The history of Kenya
Kenya as a developing country is strategically pointed along the East of continent Africa. The country was a colony of Britain and attained independence in 1964.
According to Wikipedia, a Germany traveler known as Ludwig Krapf was on a voyage and came across a mountain with its peak resembling the feather of an ostrich. The Agikuyu tribe inhabited the area. When asked, Ludwig Krapf was given the name of the mountain as “Kirima Kirinyaga” by the Agikuyu tribe. Ludwig translated the name as “Mt. Kinya.”The Agikuyu men and women compared the snow forming on the peak of the mountain, and the black rocks with the feathers of the ostrich, thus given the name “Kinyaa” or “kimakinyaa,” to the mountain to resemble the feather of the ostrich.
The Gikuyu community attached divine power to the “Kirima kirinyaga,” Mt. Kenya. Later during colonization, Joseph Thomson, a geologist from Scotland drew a map and spotted the mountain and gave much consideration to an extent of naming the country that hosted the mountain as a colony of Kenya.
The esoteric Johnston Kamau AKA “Jomo Kenyatta”
Johnstone Kamau was humbly raised in the Kikuyu community by his grandfather, Kungu Mangana. Johnstone joined the European missionary school where he learned carpentry, English, mathematics and the Bible.
Resistance by the Kikuyu community during World War I was taken with hostility by the British. British authorities coerced the Kikuyu to work in their households and farms. In a bid to avoid harassment, educated Johnstone Kamau fled to the Maasai community where he worked as a clerk.
The birth of the name Jomo Kenyatta
While relating with the Maasais, Johnstone Kamau was fond of wearing a traditionally beaded belt referred to as “Kenyatta.” This name was translated to mean “the light of Kenya.” Later he developed an interest in protecting the land of his people. He became the secretary general of the Kikuyu Central Association (KCA) in 1928.
He took to politics fighting for the rights of the Kikuyu community. It was not long that he worked in the courts and acted as a translator for the courts. He became widely known as Kenyatta when he signed his name on a publication he wrote in 1928 known as “Muigwithania.”
He later switched his name from Johnstone to Jomo to mean “burning spear” which originated from the Kikuyu culture. His full name became Jomo Kenyatta.
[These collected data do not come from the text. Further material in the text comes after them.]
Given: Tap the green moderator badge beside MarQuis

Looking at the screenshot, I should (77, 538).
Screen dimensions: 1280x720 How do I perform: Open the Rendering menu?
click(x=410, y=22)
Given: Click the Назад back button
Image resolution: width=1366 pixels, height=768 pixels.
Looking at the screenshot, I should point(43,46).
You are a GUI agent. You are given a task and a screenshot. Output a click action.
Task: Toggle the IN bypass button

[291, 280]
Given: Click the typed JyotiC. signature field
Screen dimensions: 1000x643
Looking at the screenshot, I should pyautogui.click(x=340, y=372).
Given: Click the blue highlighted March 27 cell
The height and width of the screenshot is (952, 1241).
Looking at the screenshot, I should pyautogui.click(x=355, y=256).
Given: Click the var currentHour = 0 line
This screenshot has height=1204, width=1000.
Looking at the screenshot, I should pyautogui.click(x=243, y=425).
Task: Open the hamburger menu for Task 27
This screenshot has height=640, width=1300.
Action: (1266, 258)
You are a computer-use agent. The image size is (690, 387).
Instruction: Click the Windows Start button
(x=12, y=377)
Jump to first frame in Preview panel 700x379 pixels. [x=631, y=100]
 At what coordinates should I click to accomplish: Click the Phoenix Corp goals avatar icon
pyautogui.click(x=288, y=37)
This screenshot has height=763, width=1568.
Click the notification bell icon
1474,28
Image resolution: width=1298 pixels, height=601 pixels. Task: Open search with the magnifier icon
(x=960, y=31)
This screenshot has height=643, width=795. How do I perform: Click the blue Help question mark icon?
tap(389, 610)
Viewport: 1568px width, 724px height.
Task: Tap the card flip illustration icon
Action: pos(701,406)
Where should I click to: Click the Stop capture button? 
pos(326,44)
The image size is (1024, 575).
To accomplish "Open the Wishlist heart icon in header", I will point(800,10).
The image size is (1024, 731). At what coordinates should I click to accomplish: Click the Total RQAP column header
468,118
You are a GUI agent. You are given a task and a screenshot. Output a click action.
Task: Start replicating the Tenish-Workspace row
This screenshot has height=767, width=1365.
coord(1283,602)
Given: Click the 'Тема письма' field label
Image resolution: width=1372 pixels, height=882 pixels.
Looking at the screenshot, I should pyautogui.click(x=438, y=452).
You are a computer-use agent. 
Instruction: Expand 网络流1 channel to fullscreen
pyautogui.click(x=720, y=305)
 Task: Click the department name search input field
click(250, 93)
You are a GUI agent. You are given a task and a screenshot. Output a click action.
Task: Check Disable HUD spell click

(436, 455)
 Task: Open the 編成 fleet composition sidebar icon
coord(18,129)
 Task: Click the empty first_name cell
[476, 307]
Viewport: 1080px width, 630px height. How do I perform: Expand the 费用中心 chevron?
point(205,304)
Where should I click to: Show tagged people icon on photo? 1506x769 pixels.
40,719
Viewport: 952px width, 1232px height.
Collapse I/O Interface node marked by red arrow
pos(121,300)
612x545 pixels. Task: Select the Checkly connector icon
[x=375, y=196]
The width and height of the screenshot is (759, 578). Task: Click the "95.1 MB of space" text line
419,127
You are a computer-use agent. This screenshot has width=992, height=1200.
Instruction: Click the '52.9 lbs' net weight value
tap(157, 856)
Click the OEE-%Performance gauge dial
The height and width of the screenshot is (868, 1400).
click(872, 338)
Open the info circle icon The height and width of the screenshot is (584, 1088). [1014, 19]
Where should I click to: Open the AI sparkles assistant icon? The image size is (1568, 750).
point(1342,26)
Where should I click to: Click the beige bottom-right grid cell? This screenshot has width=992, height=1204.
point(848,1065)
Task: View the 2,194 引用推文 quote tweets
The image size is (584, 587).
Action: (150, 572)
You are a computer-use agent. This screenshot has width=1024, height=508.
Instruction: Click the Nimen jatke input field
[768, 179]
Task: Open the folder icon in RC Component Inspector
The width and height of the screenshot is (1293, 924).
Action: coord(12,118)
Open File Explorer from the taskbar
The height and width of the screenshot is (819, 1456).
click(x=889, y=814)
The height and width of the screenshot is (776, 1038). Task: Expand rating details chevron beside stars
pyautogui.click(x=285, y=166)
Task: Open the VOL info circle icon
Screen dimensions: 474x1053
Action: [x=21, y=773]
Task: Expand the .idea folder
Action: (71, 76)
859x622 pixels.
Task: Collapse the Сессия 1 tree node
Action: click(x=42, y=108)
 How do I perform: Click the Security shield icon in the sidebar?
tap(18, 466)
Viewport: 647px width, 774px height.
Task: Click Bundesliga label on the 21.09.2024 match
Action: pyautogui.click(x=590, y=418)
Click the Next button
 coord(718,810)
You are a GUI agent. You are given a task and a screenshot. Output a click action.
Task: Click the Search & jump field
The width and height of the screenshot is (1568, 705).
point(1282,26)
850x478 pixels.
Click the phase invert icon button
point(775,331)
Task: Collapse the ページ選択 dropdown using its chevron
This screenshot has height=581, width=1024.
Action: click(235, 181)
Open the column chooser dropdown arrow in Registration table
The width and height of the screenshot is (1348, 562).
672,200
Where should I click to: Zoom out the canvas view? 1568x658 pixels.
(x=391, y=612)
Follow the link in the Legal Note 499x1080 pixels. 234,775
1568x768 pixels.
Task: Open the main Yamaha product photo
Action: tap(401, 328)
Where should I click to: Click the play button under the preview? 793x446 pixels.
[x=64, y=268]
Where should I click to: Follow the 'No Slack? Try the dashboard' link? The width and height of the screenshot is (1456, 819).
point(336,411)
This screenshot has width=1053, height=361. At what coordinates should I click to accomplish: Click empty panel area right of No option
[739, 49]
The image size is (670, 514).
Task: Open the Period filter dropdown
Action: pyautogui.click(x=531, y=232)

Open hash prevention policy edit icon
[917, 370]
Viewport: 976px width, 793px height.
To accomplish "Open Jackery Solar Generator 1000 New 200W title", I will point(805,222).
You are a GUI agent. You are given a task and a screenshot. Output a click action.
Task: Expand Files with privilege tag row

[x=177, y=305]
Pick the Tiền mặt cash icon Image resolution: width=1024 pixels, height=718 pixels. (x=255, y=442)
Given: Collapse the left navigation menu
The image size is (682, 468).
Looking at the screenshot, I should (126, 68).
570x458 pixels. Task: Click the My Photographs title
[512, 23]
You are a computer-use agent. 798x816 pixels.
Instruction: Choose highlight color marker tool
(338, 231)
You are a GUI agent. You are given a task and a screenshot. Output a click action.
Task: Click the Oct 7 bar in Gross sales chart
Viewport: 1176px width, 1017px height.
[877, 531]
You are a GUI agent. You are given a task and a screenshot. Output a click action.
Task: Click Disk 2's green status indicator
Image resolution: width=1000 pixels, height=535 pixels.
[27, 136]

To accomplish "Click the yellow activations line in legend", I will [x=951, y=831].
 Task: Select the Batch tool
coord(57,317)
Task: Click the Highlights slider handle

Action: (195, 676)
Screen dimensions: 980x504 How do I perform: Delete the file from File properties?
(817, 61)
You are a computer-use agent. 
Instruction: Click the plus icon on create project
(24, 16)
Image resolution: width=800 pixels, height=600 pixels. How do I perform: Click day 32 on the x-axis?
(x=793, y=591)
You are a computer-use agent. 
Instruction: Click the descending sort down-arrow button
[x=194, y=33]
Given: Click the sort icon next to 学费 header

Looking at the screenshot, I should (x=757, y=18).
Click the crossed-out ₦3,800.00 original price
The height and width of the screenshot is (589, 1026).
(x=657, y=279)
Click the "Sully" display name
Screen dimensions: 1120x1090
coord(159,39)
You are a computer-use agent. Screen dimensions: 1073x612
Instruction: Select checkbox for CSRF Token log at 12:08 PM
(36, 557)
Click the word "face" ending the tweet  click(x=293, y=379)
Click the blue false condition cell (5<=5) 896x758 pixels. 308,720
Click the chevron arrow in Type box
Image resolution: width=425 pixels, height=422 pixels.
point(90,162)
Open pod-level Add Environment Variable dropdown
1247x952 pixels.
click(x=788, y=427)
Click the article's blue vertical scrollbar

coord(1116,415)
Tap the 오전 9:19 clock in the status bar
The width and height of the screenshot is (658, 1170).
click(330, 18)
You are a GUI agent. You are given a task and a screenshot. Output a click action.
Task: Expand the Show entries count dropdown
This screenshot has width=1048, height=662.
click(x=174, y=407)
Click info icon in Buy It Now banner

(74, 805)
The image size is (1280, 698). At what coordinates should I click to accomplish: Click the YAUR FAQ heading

He used his knowledge in the English language to ally with the British and still gear his interests as a nationalist leader and a schemer.
It would be right to say that Kenyatta was named after Kenya as he was the first prime minister of Kenya and the ruling president when Kenya gained her independence. Though this is not fully convincing as the names “Jomo” and “Kenyatta” are attached to the Kikuyu community.